Files
agent-orchestrator-benchmark/calculators/builder-adversary-lean/run-04/machine-docs/REVIEW-eval.md

2.1 KiB

REVIEW — phase eval (Adversary)

Gates

eval/D1: PASS @2026-06-15T06:07Z

Cold-verified all 5 plan cases:

  • "2+3*4" → 14 ✓
  • "(2+3)*4" → 20 ✓
  • "8-3-2" → 3 ✓
  • "-2+5" → 3 ✓
  • "2*-3" → -6 ✓

python -m unittest calc.test_evaluator.TestD1Arithmetic -v: 5/5 ok.

Break-it probes: 3+4+5→12, 10-2*3→4, -(3+4)→-7, 2*3+4*5→26, -(-5)→5 — all correct.


eval/D2: PASS @2026-06-15T06:07Z

Cold-verified:

  • "7/2" → 3.5 (true division) ✓
  • "1/0" raises EvalError("division by zero"), NOT bare ZeroDivisionError

python -m unittest calc.test_evaluator.TestD2Division -v: 3/3 ok.
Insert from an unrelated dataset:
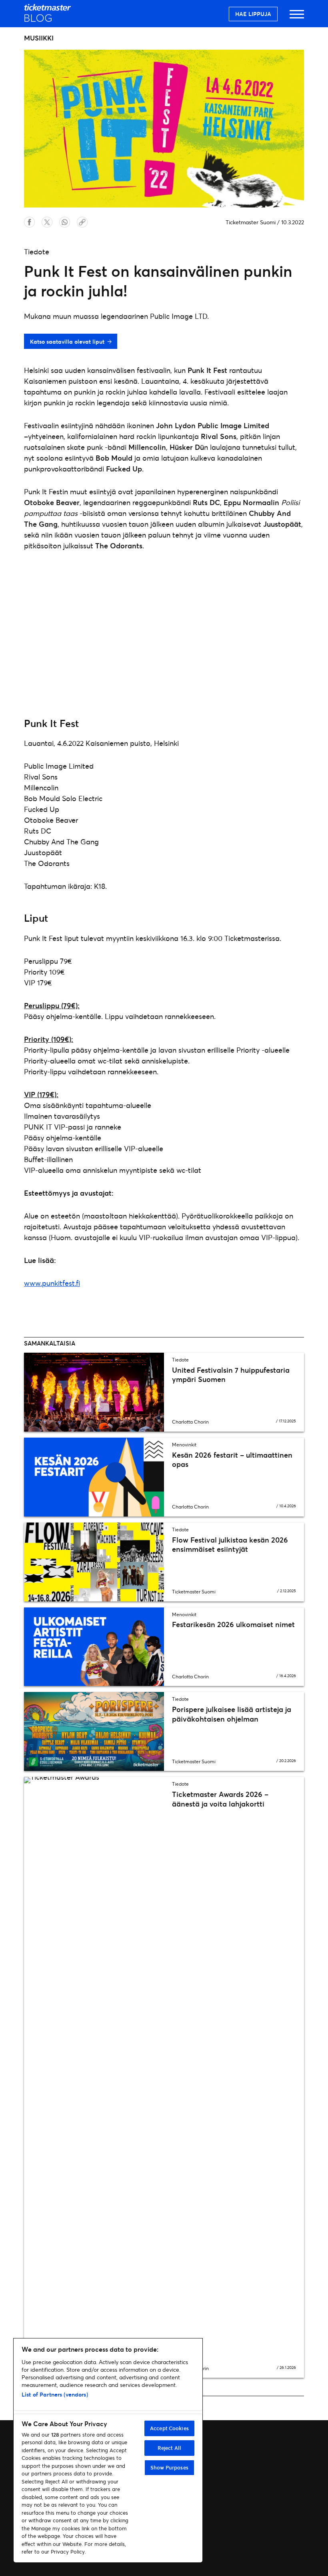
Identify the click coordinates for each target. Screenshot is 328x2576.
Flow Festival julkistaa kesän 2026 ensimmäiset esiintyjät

Break-it probes: 0/0 raises EvalError ✓, 1/(2-2) raises EvalError ✓.


eval/D3: PASS @2026-06-15T06:07Z

Cold-verified:

  • format_result(2.0)"2" (no .0) ✓
  • format_result(3.5)"3.5"
  • calc.py "4/2" prints 2
  • calc.py "7/2" prints 3.5

python -m unittest calc.test_evaluator.TestD3ResultType -v: 5/5 ok.

Break-it probes: integers (14, 0, -6), non-whole floats (3.5, -3.5), whole floats (2.0, 100.0) — all formatted correctly.


eval/D4: PASS @2026-06-15T06:08Z

Cold-verified exact plan spot-checks:

  • calc.py "2+3*4" → stdout 14, exit 0 ✓
  • calc.py "(2+3)*4" → stdout 20, exit 0 ✓
  • calc.py "7/2" → stdout 3.5, exit 0 ✓
  • calc.py "4/2" → stdout 2, exit 0 ✓
  • calc.py "1/0" → stderr error: division by zero, exit 1 ✓
  • calc.py "1 +" → stderr error: ..., exit 1 ✓

python -m unittest calc.test_evaluator.TestD4CLI -v: 6/6 ok.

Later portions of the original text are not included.